*Work required*. Pictures do not belong in the copy. Write out exactly the lines from the one containing "This screenshot has width=1200, height=650." through the end of the data.

Stored data entries
<<<<
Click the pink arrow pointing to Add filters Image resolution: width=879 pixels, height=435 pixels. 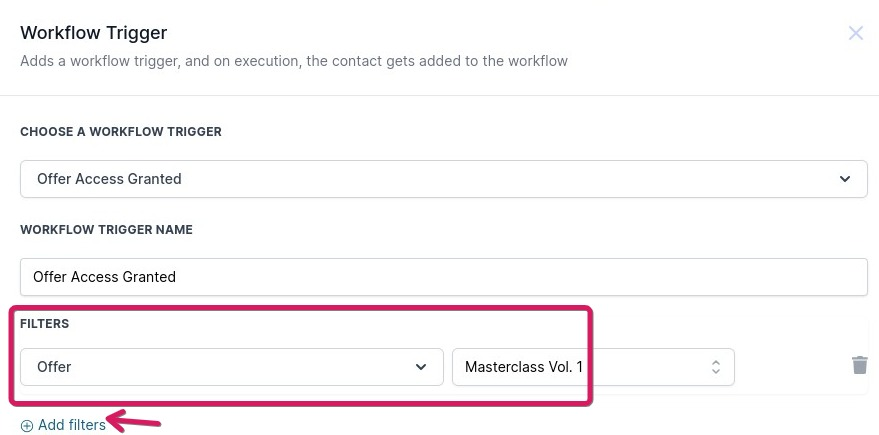[x=135, y=421]
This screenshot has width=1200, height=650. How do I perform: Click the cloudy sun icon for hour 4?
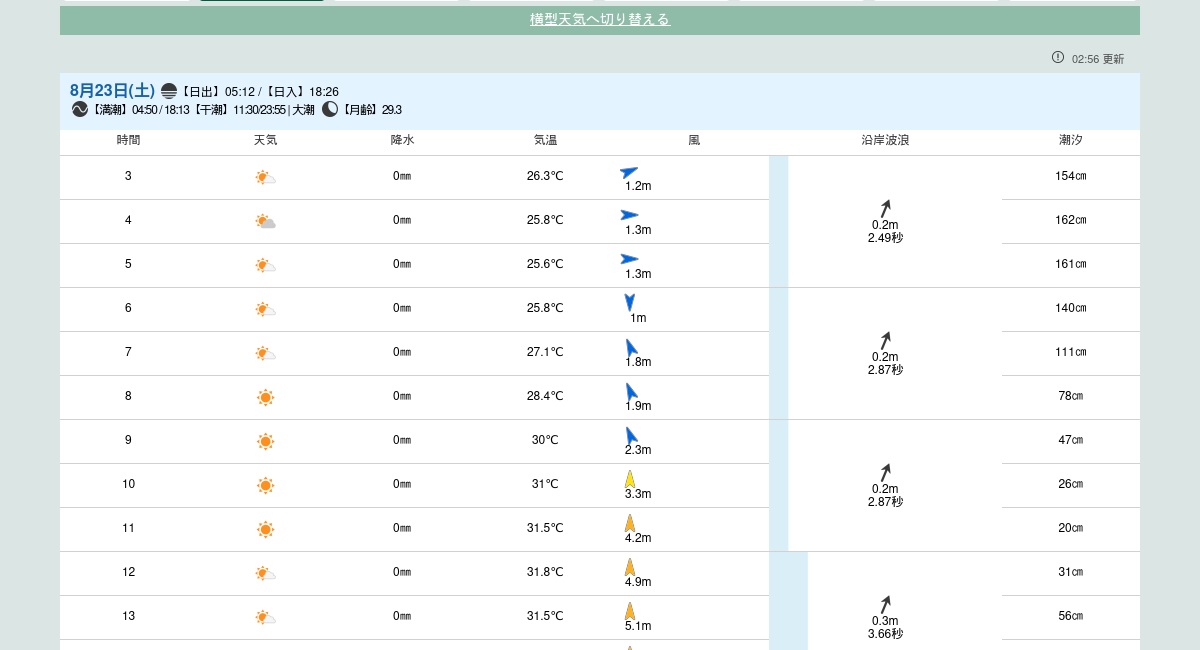coord(265,222)
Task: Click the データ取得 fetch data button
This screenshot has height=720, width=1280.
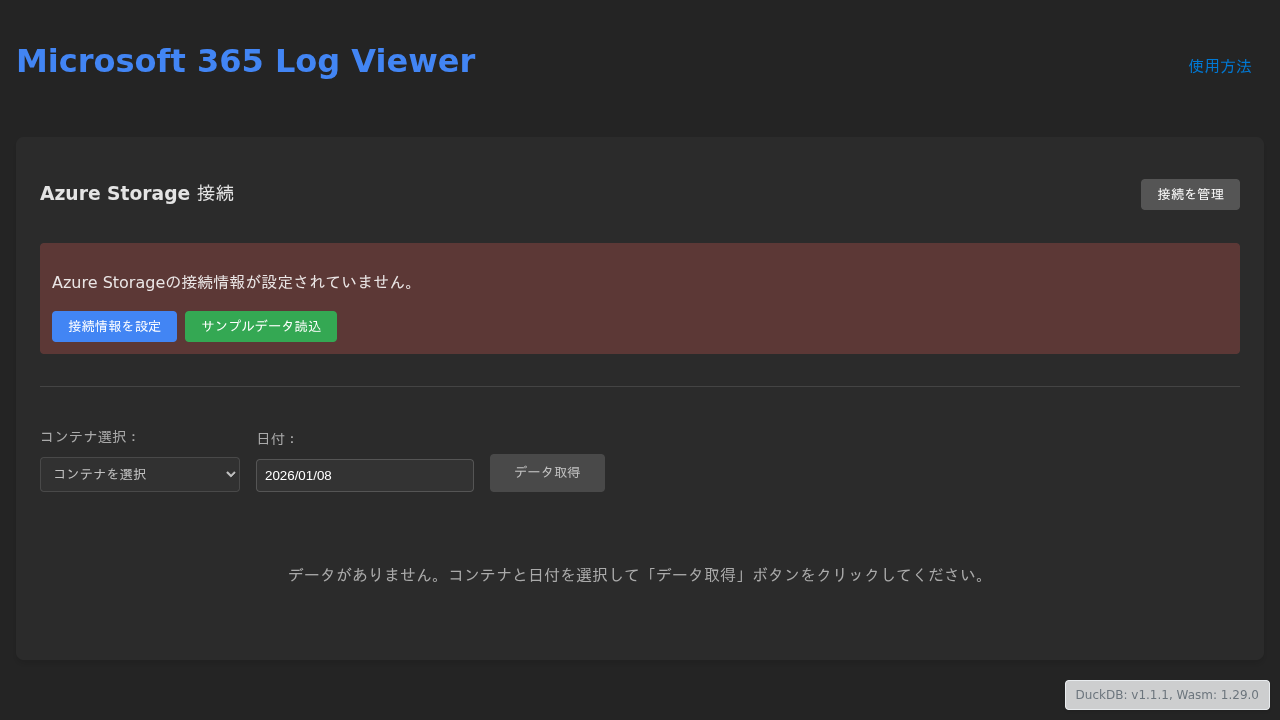Action: click(x=547, y=472)
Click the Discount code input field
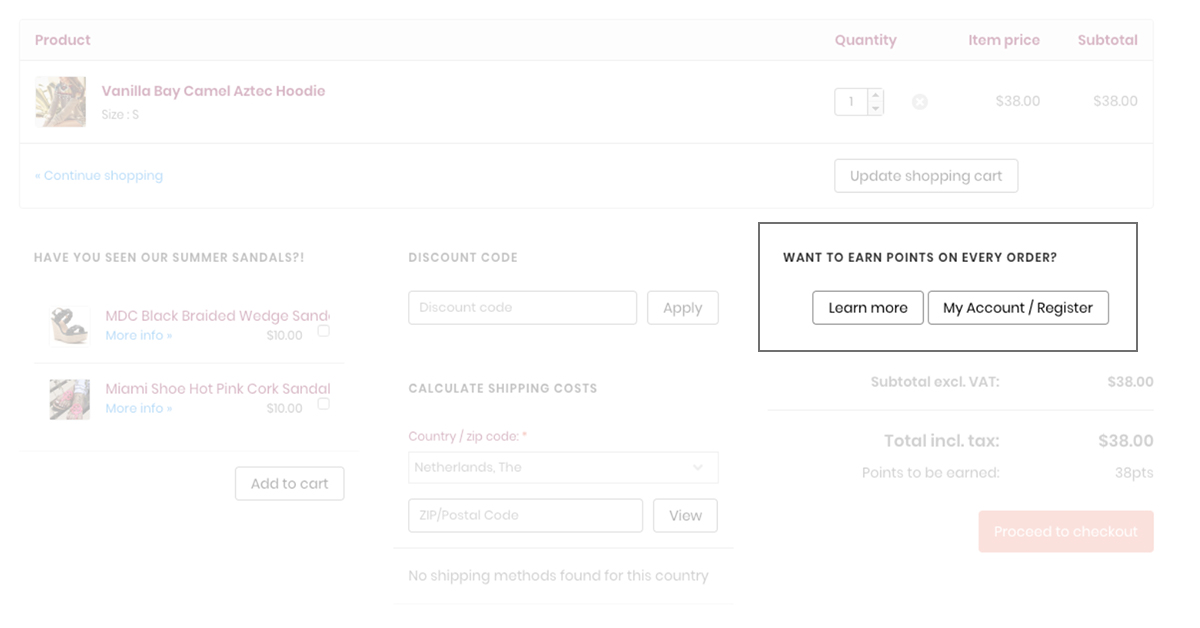Image resolution: width=1200 pixels, height=628 pixels. tap(522, 307)
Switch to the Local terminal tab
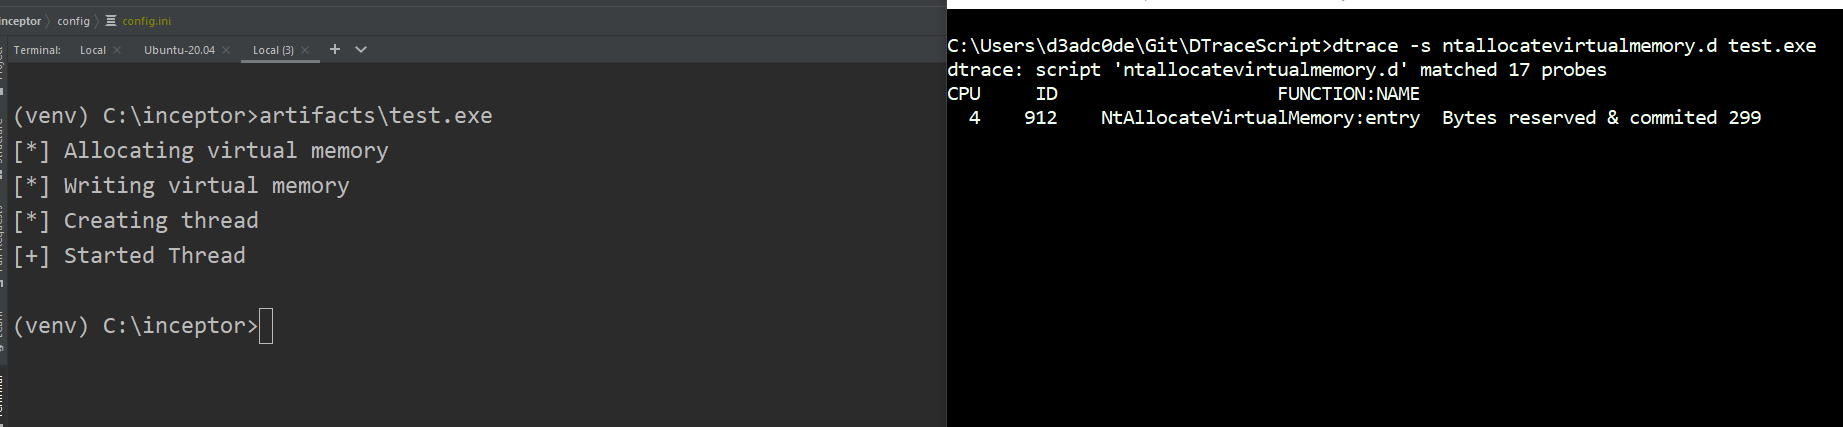Screen dimensions: 1843x427 [x=93, y=50]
>>>>
*Solution to this exercise*.
This screenshot has width=1200, height=650. How do I perform: Click the cloudy sun icon for hour 4?
coord(265,222)
Task: Click the データ取得 fetch data button
This screenshot has height=720, width=1280.
Action: click(x=547, y=472)
Click the Discount code input field
Image resolution: width=1200 pixels, height=628 pixels. tap(522, 307)
Switch to the Local terminal tab
Screen dimensions: 1843x427 [x=93, y=50]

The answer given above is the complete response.